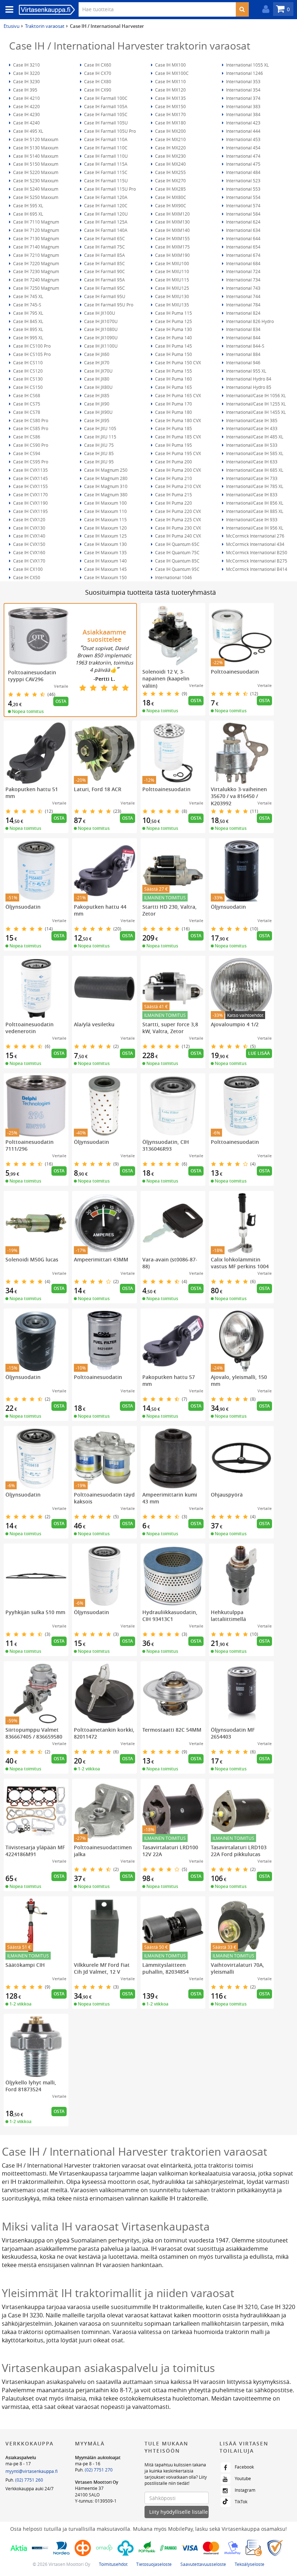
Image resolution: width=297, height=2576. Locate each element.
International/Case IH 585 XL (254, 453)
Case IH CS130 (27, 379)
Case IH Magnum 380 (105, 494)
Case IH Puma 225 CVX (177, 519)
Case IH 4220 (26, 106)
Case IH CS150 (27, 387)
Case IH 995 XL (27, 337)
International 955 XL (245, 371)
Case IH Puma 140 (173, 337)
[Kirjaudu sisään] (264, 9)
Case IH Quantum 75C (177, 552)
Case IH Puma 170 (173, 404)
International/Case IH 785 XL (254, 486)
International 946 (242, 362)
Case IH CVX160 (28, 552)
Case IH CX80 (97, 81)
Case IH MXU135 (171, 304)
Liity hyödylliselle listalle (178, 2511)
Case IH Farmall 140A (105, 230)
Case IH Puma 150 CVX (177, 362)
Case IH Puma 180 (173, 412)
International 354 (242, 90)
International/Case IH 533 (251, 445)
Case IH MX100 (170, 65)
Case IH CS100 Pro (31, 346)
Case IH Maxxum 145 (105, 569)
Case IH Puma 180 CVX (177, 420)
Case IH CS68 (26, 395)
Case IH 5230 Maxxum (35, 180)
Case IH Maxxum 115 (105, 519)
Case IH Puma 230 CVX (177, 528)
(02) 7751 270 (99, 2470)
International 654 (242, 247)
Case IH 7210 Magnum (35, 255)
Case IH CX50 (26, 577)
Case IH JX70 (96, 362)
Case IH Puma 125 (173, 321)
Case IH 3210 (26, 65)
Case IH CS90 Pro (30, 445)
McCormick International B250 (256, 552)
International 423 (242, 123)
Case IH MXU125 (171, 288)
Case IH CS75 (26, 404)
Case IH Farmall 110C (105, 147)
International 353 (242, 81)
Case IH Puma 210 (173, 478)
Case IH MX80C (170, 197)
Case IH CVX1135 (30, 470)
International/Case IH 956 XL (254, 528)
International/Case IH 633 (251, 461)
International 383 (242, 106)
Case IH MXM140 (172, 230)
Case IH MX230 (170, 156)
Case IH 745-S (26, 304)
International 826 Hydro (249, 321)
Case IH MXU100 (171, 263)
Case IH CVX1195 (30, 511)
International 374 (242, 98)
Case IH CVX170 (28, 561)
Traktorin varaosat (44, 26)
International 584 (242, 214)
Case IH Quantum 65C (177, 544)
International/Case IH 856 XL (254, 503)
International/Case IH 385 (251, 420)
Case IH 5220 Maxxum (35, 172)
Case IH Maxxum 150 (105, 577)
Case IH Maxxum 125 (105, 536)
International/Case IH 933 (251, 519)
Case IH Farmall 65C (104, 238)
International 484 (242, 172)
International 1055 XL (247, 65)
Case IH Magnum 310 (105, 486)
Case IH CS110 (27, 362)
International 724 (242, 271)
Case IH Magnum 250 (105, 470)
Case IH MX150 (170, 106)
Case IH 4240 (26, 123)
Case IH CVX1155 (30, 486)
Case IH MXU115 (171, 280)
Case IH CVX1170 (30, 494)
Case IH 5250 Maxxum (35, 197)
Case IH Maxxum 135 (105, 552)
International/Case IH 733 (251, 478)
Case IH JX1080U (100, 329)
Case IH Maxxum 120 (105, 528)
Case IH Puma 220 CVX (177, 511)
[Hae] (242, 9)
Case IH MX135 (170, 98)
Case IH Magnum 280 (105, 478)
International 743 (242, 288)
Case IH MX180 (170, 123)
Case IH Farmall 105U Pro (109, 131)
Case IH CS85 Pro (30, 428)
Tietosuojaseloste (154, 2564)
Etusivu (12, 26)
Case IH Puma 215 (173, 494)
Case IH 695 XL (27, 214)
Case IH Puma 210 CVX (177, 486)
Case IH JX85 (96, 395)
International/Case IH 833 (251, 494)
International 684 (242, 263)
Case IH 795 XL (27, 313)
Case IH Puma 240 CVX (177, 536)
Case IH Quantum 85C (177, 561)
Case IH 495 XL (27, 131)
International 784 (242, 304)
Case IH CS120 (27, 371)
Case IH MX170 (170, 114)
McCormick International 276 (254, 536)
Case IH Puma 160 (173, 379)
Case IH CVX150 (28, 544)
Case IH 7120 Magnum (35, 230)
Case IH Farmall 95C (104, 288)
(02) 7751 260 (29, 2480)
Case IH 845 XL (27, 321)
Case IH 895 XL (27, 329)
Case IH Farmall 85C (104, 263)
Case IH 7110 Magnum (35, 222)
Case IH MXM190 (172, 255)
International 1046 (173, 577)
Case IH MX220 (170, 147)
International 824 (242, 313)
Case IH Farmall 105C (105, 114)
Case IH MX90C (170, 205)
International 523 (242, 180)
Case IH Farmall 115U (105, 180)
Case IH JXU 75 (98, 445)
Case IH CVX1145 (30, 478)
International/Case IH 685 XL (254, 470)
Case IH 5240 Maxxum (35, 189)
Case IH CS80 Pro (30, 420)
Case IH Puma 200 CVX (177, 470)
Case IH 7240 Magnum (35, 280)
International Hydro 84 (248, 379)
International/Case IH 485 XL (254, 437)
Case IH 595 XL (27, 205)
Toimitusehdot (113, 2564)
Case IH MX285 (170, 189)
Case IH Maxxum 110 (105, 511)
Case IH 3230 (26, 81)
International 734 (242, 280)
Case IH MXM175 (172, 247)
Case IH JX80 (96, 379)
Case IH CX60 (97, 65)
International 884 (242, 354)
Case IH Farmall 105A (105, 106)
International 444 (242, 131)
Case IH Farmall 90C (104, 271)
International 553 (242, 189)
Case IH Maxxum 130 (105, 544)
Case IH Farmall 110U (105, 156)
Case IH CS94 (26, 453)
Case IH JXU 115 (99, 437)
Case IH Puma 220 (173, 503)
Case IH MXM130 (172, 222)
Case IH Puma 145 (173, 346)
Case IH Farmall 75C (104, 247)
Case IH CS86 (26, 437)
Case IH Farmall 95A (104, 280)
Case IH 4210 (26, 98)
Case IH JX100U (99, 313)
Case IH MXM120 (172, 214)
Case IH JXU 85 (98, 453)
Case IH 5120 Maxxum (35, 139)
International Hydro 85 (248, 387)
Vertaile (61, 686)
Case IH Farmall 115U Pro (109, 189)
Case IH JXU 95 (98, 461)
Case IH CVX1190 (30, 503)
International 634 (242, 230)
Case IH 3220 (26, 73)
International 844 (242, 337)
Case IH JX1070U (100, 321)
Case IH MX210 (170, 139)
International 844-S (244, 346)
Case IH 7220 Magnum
------------------------------------------------------------
== Your goal ==
In the listing above, find the line containing "Case IH Maxxum 150 (105, 577)" and the line containing "[Hae] (242, 9)", then repeat those two lines and everything between them exactly.

== Exercise solution ==
Case IH Maxxum 150 (105, 577)
Case IH Maxxum 125 (105, 536)
International/Case IH 933 (251, 519)
Case IH Farmall 65C (104, 238)
International 484 (242, 172)
International 1055 XL (247, 65)
Case IH Magnum 310 (105, 486)
Case IH CS110 (27, 362)
International 724 (242, 271)
Case IH Magnum 250 (105, 470)
Case IH MX150 (170, 106)
Case IH 4240 (26, 123)
Case IH CVX1155 (30, 486)
Case IH MXU115 (171, 280)
Case IH CVX1170 (30, 494)
Case IH 5250 Maxxum (35, 197)
Case IH Maxxum 135 (105, 552)
International/Case IH 733 (251, 478)
Case IH JX1080U (100, 329)
Case IH Maxxum 120 (105, 528)
Case IH Puma 220 CVX (177, 511)
[Hae] (242, 9)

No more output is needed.